Demonstration of the transferrin receptor in human breast cancer tissue. Potential marker for identifying dividing cells

Abstract

A transferrin receptor was demonstrated in tumor tissue from 10 patients with breast carcinoma and one patient with breast sarcoma. Binding studies were conducted by measuring the amount of ^125^I‐transferrin binding to microsomal preparations of the tumor tissue. Elevated levels of specific transferrin binding were found in the tumors with a range of 11–35% of bound transferrin, whereas microsomes prepared from non‐neoplastic breast tissue samples bound only 2.3% and 2.4% of the transferrin. Scatchard analysis of binding studies conducted with tissues from a breast cancer and from a breast sarcoma indicate that the receptor has a Ka = 9.0 × 10^8^M. The binding site is specific for transferrin, as studies show that non‐radioactive transferrin displaced labelled transferrin, while human IgG and human albumin did not.
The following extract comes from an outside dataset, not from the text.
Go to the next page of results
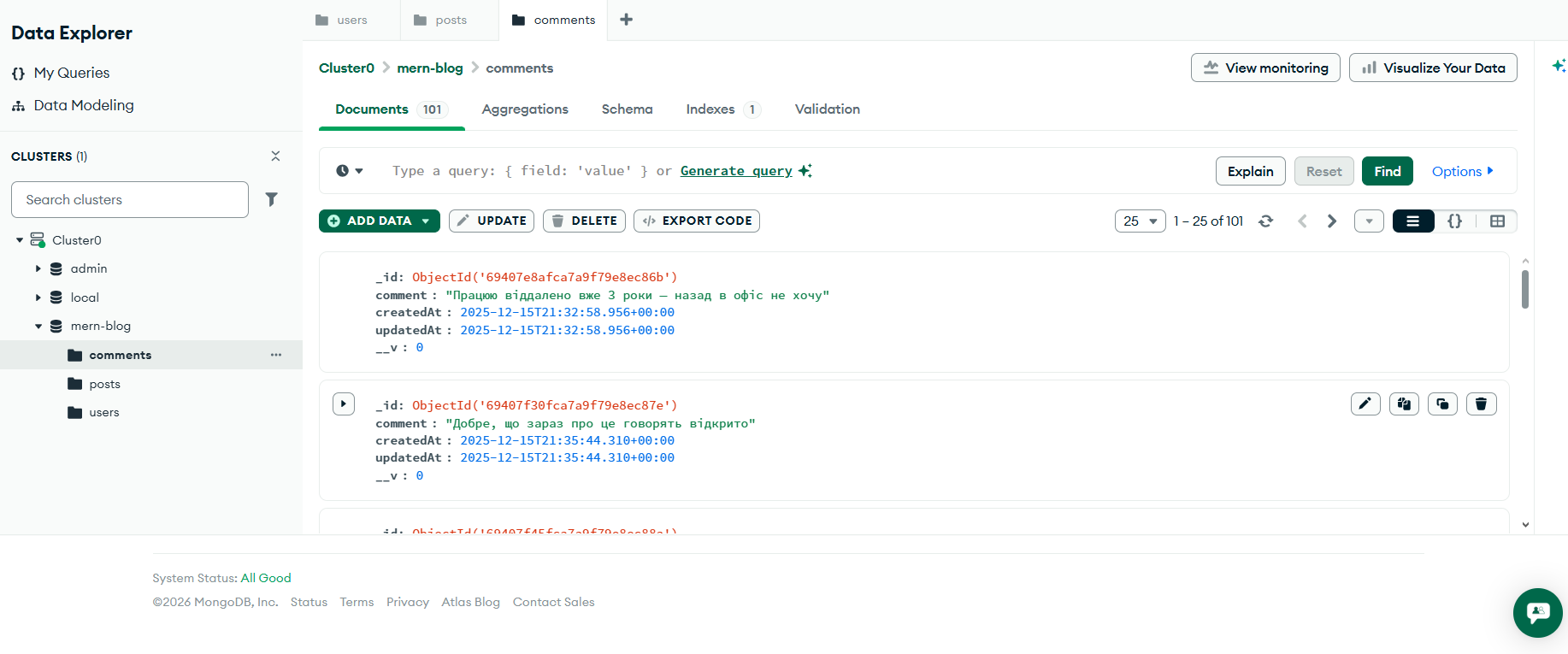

The receptor‐transferrin complex was precipitated from a detergent extract of the breast sarcoma with antiserum to human transferrin. Sodium dodecyl sulfate/polyacrylamide gel electrophoresis of the immunoprecipitate gave a polypeptide of M~r~ 90,000 daltons, which is of similar molecular weight found for the putative transferrin receptor in all of a series of human cultured cell lines previously examined.